> Task brief:
Among the lines of this listing, count those that include "resolution" and state the count by itself.

> Provided information:
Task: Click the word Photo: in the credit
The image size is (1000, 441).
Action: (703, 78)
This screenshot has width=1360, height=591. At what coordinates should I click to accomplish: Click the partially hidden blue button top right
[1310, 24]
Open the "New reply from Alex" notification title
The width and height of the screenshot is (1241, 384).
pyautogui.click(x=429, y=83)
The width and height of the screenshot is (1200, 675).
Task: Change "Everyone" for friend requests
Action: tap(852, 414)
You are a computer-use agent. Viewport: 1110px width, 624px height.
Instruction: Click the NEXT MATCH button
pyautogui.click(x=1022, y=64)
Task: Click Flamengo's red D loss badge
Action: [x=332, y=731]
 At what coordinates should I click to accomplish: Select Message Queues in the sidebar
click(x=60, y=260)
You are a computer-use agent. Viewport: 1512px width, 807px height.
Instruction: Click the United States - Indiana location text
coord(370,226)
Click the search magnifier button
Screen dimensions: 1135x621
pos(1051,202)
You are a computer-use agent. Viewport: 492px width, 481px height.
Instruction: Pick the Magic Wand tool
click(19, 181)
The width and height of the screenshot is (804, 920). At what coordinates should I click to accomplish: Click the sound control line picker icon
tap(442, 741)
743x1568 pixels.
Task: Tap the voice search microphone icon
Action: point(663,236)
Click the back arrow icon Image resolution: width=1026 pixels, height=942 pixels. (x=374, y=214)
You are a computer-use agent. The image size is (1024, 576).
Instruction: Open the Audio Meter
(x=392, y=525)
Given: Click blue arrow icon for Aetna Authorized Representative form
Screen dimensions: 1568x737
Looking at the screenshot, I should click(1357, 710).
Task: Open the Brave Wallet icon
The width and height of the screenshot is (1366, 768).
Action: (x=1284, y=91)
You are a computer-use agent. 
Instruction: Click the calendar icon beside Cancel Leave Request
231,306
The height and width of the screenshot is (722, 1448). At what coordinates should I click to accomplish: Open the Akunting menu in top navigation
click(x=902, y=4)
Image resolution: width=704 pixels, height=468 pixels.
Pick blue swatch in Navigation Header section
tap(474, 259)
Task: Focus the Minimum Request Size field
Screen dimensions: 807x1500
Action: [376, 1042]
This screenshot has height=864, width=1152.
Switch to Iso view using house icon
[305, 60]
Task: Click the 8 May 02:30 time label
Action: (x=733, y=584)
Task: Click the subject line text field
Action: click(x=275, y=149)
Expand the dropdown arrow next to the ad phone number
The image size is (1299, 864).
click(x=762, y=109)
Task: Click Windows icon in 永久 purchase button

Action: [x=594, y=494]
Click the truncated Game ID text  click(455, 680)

> Task output:
2